▶ [Exercise details]: Nothing but the lines from the one containing "Given: Open the main branch selector dropdown" through the one containing "Screen dimensions: 1861x750", both included, should be given again, each exactly as written below.

════════════════════

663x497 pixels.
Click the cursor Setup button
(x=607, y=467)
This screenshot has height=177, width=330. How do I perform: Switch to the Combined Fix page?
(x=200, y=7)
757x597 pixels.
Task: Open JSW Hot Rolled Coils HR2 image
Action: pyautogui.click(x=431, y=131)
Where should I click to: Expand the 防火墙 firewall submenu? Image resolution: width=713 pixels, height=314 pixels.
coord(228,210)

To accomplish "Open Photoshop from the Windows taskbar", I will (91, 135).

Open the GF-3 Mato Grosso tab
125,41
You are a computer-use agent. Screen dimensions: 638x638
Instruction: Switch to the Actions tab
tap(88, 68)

════════════════════

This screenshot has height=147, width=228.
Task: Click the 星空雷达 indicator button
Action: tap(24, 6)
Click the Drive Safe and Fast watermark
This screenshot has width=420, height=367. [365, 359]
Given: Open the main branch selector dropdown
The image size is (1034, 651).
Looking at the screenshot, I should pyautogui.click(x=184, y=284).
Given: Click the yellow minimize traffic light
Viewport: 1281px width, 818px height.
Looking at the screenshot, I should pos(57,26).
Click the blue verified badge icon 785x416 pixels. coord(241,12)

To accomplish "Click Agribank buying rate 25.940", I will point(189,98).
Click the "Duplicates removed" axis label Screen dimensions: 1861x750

════════════════════

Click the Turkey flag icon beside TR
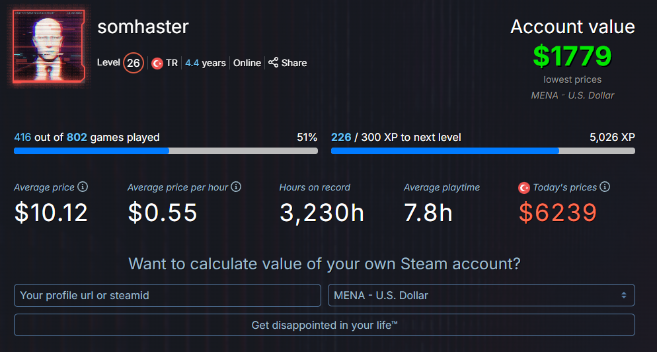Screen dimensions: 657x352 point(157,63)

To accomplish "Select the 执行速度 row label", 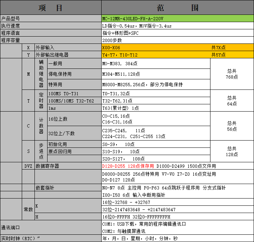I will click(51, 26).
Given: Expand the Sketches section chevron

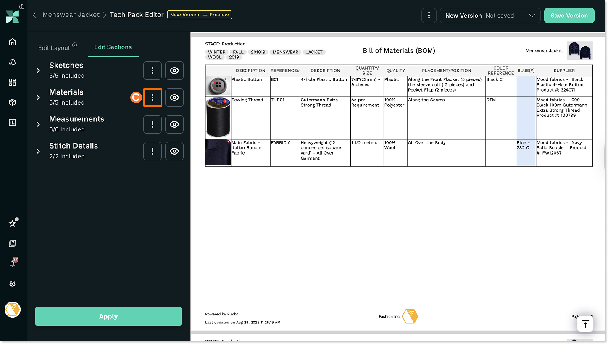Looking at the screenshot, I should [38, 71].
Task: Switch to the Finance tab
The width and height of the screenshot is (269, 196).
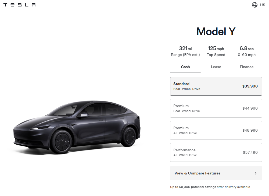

════════════════════

▶ [Task result]:
Given: Open the main branch selector dropdown
The image size is (1034, 651).
Looking at the screenshot, I should pyautogui.click(x=184, y=284).
Given: Click the yellow minimize traffic light
Viewport: 1281px width, 818px height.
Looking at the screenshot, I should pos(57,26).
Click the blue verified badge icon 785x416 pixels. coord(241,12)

To accomplish "Click Agribank buying rate 25.940", I will point(189,98).
Click the "Duplicates removed" axis label Screen dimensions: 1861x750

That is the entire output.